UN ENTRETIEN AVEC SOPHIE BINET secrétaire générale de la CGT [2/2]
Sophie Binet : « L’unité syndicale précède l’unité politique » [2/2]
Entretien inédit – Ballast
La criminalisation de toutes les formes de contestation a, ces dernières années, atteint une intensité rare. Il y a quelques jours, le secrétaire général de l’Union départementale de la CGT du Nord était condamné à une peine d’un an de prison avec sursis pour un tract en soutien à la Palestine — soutien qui a valu à des responsables de LFI une convocation lunaire pour « apologie du terrorisme ». Un an plus tôt, une répression sans précédent s’abattait sur les militants mobilisés contre les mégabassines à Sainte-Soline, parmi lesquels des représentants syndicaux. Face à cette offensive répressive, quelles modalités d’action et de lutte sont encore possibles ? Dans ce second volet de notre entretien, Sophie Binet nous livre ses réflexions sur l’histoire du syndicalisme, notamment révolutionnaire, sur ses victoires et ses échecs, afin de penser les stratégies des combats en cours et à venir.

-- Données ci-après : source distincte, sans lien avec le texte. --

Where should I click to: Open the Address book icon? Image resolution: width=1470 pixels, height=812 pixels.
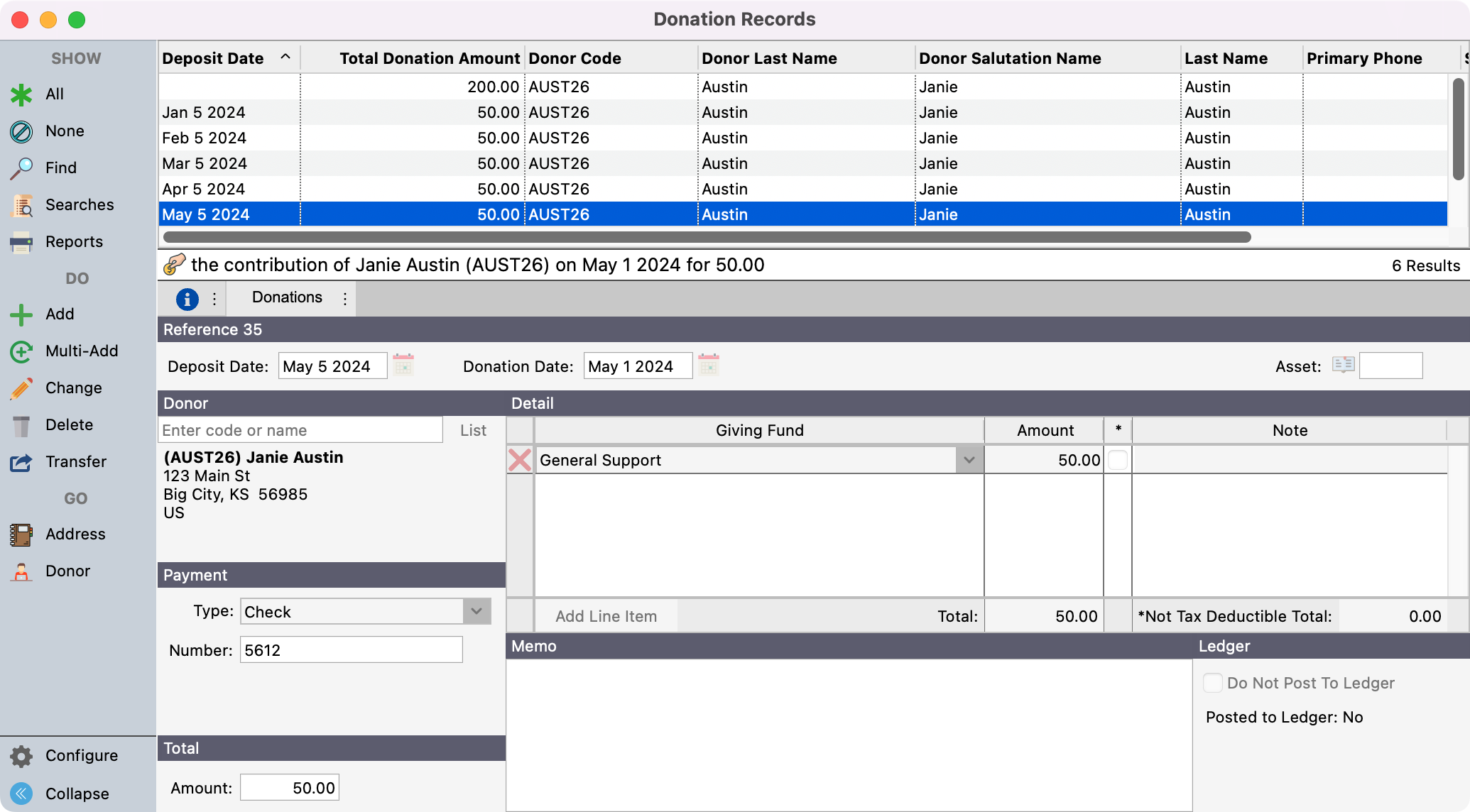pos(21,534)
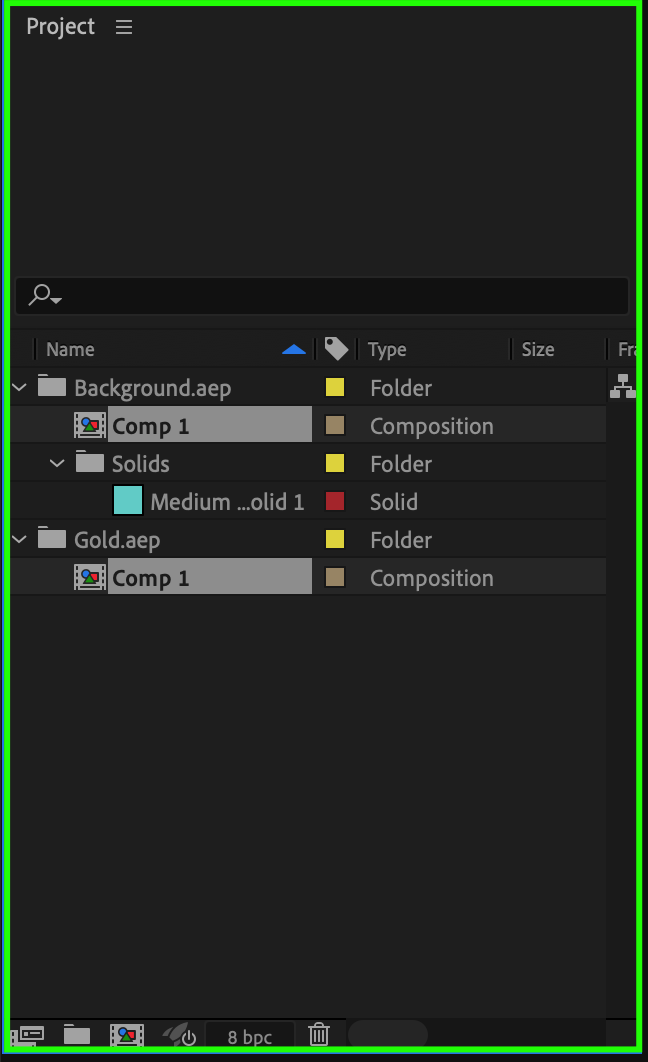Delete selected project items with trash icon

coord(319,1035)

Quelle est votre position concernant la logique de la « double besogne » exposée dans la charte d’Amiens ? Certes, le contexte était différent, puisque la CGT était à l’époque révolutionnaire et ne négociait pas du tout avec le gouvernement. Mais est-il pertinent aujourd’hui, de maintenir une séparation étanche entre syndicalisme et politique ?

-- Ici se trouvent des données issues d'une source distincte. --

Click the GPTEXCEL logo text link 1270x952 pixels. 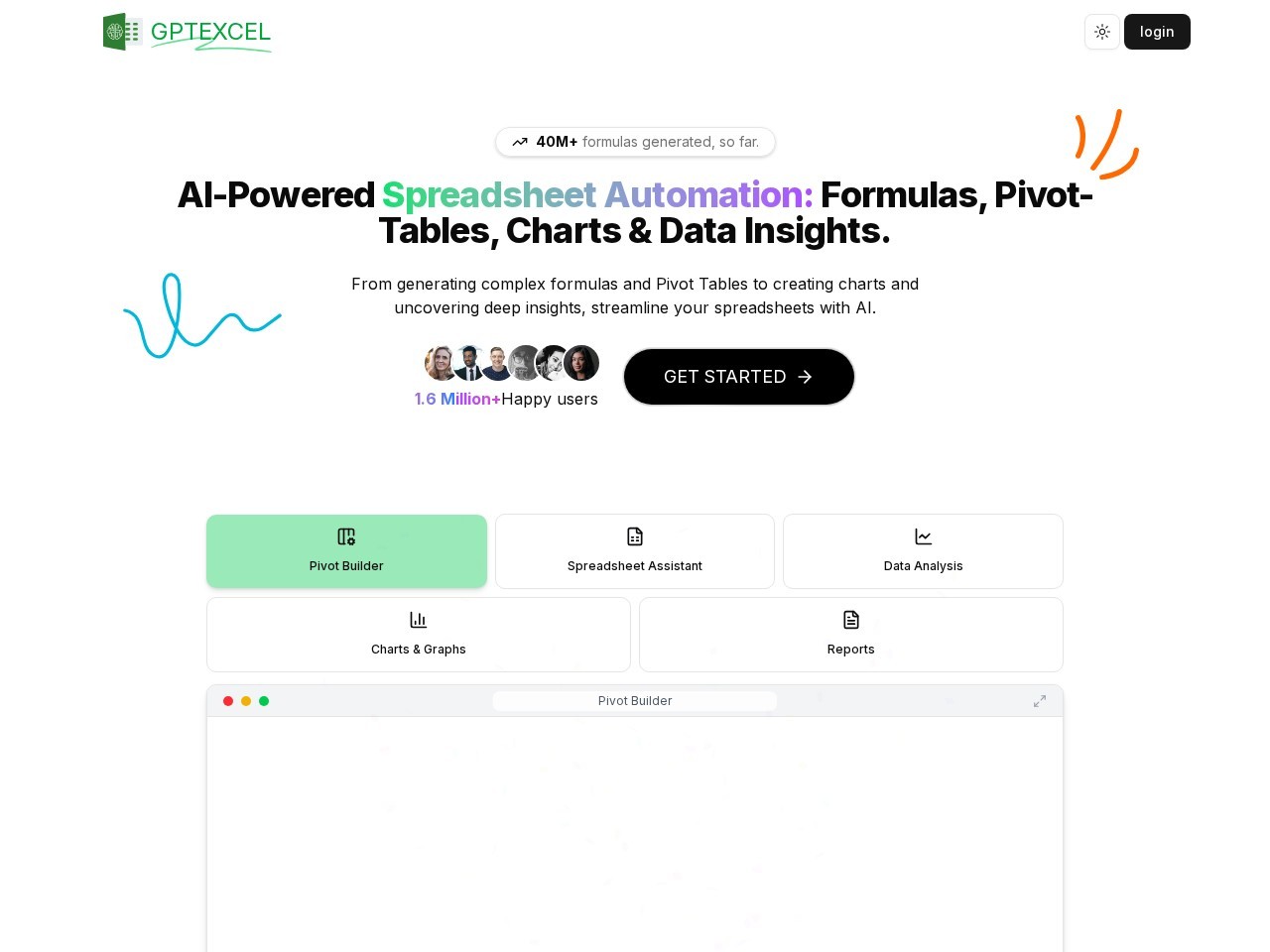210,32
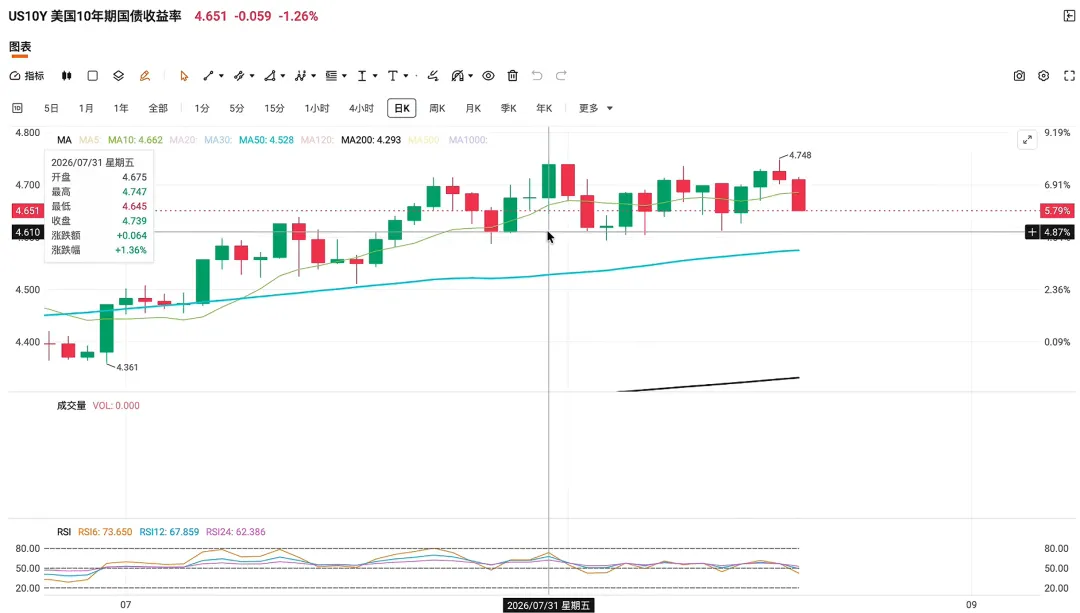The image size is (1080, 613).
Task: Select the candlestick chart type icon
Action: coord(67,76)
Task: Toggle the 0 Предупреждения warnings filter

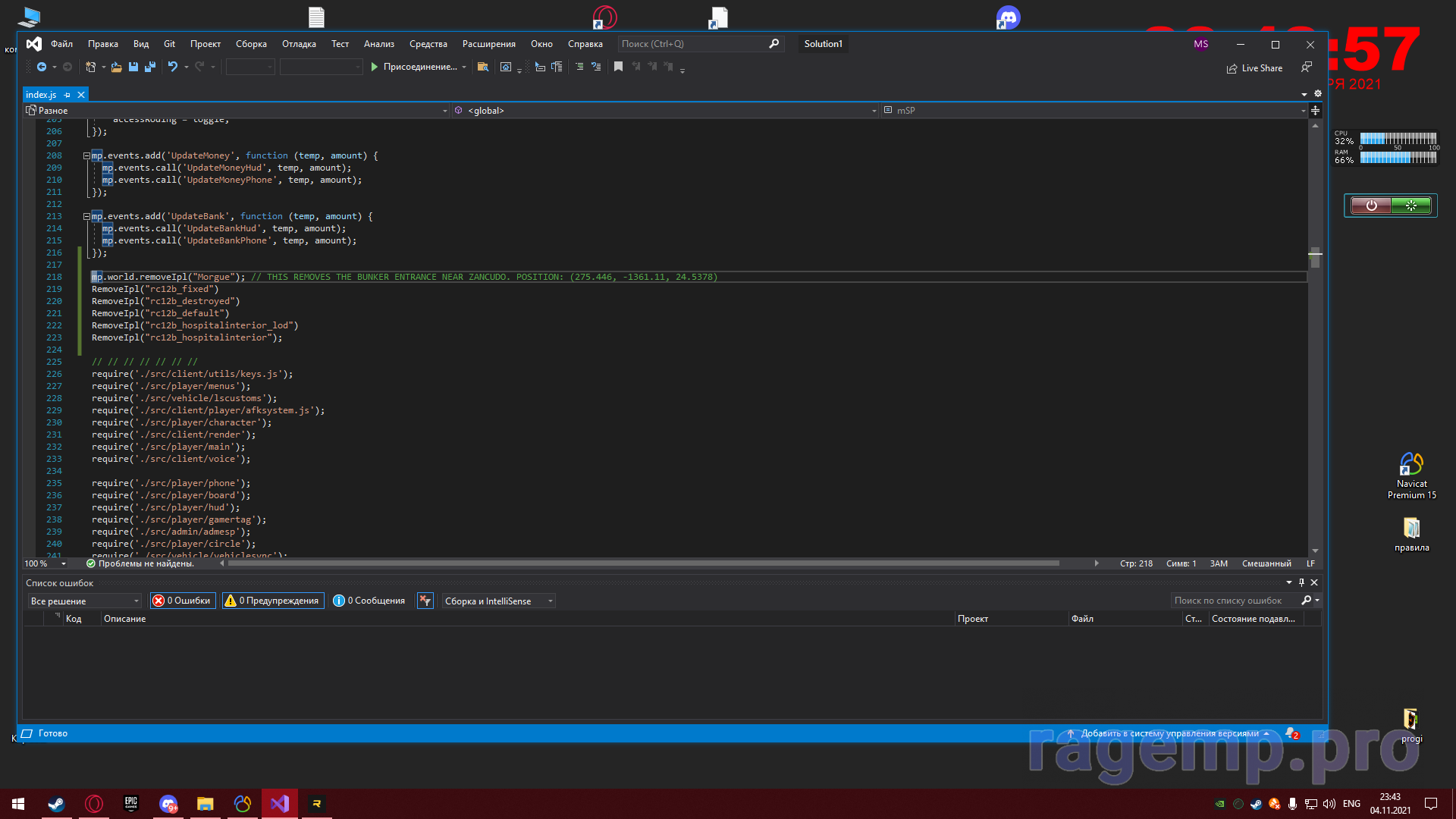Action: pos(272,601)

L’intéressant avec la charte d’Amiens est que tout le monde s’en revendique et, in fine, nous pouvons lui faire dire beaucoup de choses. À l’origine, c’est un texte de compromis entre la tendance guesdiste, du nom de Jules Guesde, qui était plus politique et voyait le syndicalisme comme une courroie de transmission des partis, et de l’autre celle des anarcho-syndicalistes. La Charte affirme à la fois l’indépendance de l’organisation syndicale vis-à-vis des partis politiques et l’impératif de transformation de la société. La CGT s’en revendique parce qu’elle est indépendante et pratique un syndicalisme de la double besogne. L’indépendance, par contre, ne signifie pas que nous nous interdisions de nous positionner sur les débats politiques. Ça veut dire que nous nous positionnons sur tous les débats à partir du prisme du travail, de notre position de travailleuse ou de travailleur.